Real-world Example: Vehicle Rental System
A rental system should differentiate between electric and non-electric vehicles without breaking the base class.
Wrong Approach:
class Vehicle {
func startEngine() {
print("Vehicle engine started")
}
}
class ElectricCar: Vehicle {
override func startEngine() {
fatalError("Electric cars don't have engines!")
}
}
Issues: The subclass violates LSP by altering the expected behavior.
Refactored:
protocol Vehicle {
func startEngine()
}
class Car: Vehicle {
func startEngine() {
print("Car engine started")
}
}
class ElectricCar: Vehicle {
func startEngine() {
print("Electric car powered on")
}
}
Both Car
and ElectricCar
conform to Vehicle
, ensuring substitutability without errors.
4. Interface Segregation Principle (ISP)
Clients should not be forced to depend on interfaces they do not use.
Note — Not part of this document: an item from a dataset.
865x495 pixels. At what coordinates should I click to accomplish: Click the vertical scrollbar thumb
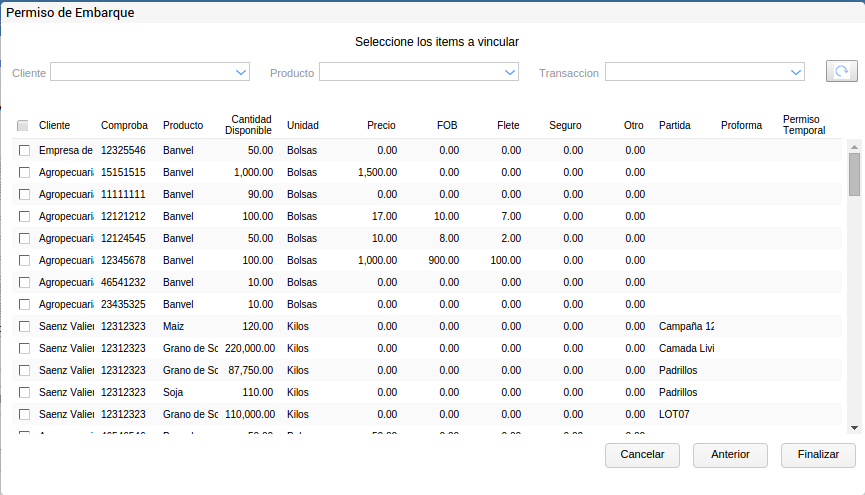coord(854,174)
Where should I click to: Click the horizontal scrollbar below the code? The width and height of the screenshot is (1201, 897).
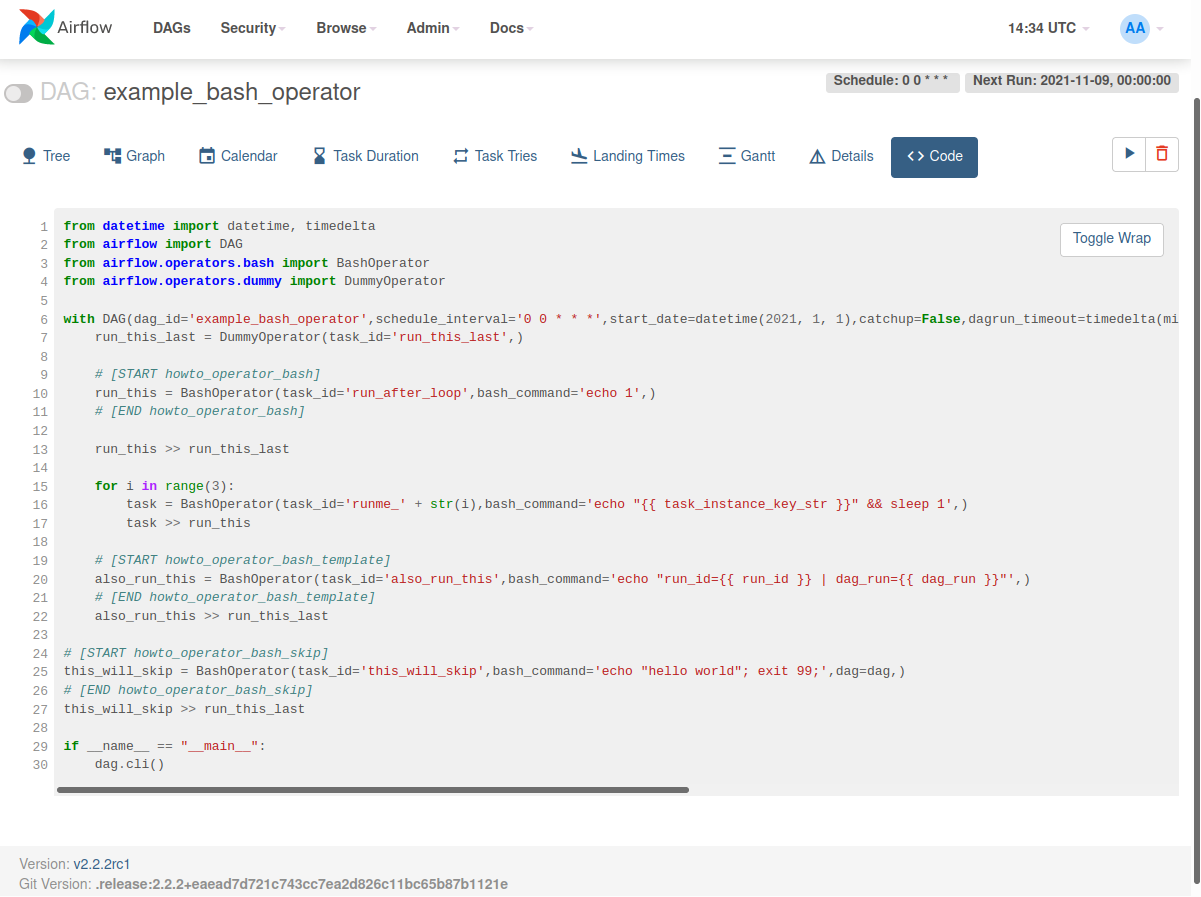click(372, 789)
ISP suggests creating specific interfaces to avoid forcing classes to implement unnecessary methods.
Real-world Example: Restaurant Ordering System
A restaurant system should not force a self-service kiosk to implement waiter-specific functionalities.
Wrong Approach:
protocol RestaurantService {
func takeOrder()
func serveFood()
}
class Kiosk: RestaurantService {
func takeOrder() {
print("Processing self-service order")
}
func serveFood() {
fatalError("Kiosk cannot serve food!")
}
}
Issues: The kiosk is forced to implement serveFood()
, which it doesn’t support.
✅ Refactored:
protocol OrderTaking {
func takeOrder()
}
protocol TableService {
func serveFood()
}
class Waiter: OrderTaking, TableService {
func takeOrder() {
print("Taking order from customer")
}
func serveFood() {
print("Serving food at the table")
}
}
class Kiosk: OrderTaking {
func takeOrder() {
print("Processing self-service order")
}
}
Now, Kiosk
is not forced to implement serveFood()
, making the system more flexible.
5. Dependency Inversion Principle (DIP)
High-level modules should not depend on low-level modules. Both should depend on abstractions.
DIP promotes decoupling by ensuring that both high-level and low-level modules depend on abstractions, not on concrete implementations.
Real-world Example: Logistics System
A logistics system should support multiple delivery providers (DHL, FedEx) without tight coupling.
Wrong Approach:
class OrderManager {
let dhl = DHLService()
func shipOrder() {
dhl.deliverPackage()
}
}
Issues: The OrderManager
is tightly coupled with DHLService
, making it hard to switch providers.
Refactored:
protocol DeliveryService {
func deliverPackage()
}
class DHLService: DeliveryService {
func deliverPackage() {
print("Package delivered by DHL")
}
}
class FedExService: DeliveryService {
func deliverPackage() {
print("Package delivered by FedEx")
}
}
class OrderManager {
let deliveryService: DeliveryService
init(deliveryService: DeliveryService) {
self.deliveryService = deliveryService
}
func shipOrder() {
deliveryService.deliverPackage()
}
}
Now, OrderManager
can work with any DeliveryService
, making it easy to switch providers.
Wrapping Up
Applying SOLID principles in Swift leads to cleaner, more scalable, and maintainable code. Start implementing these in your projects and experience the difference!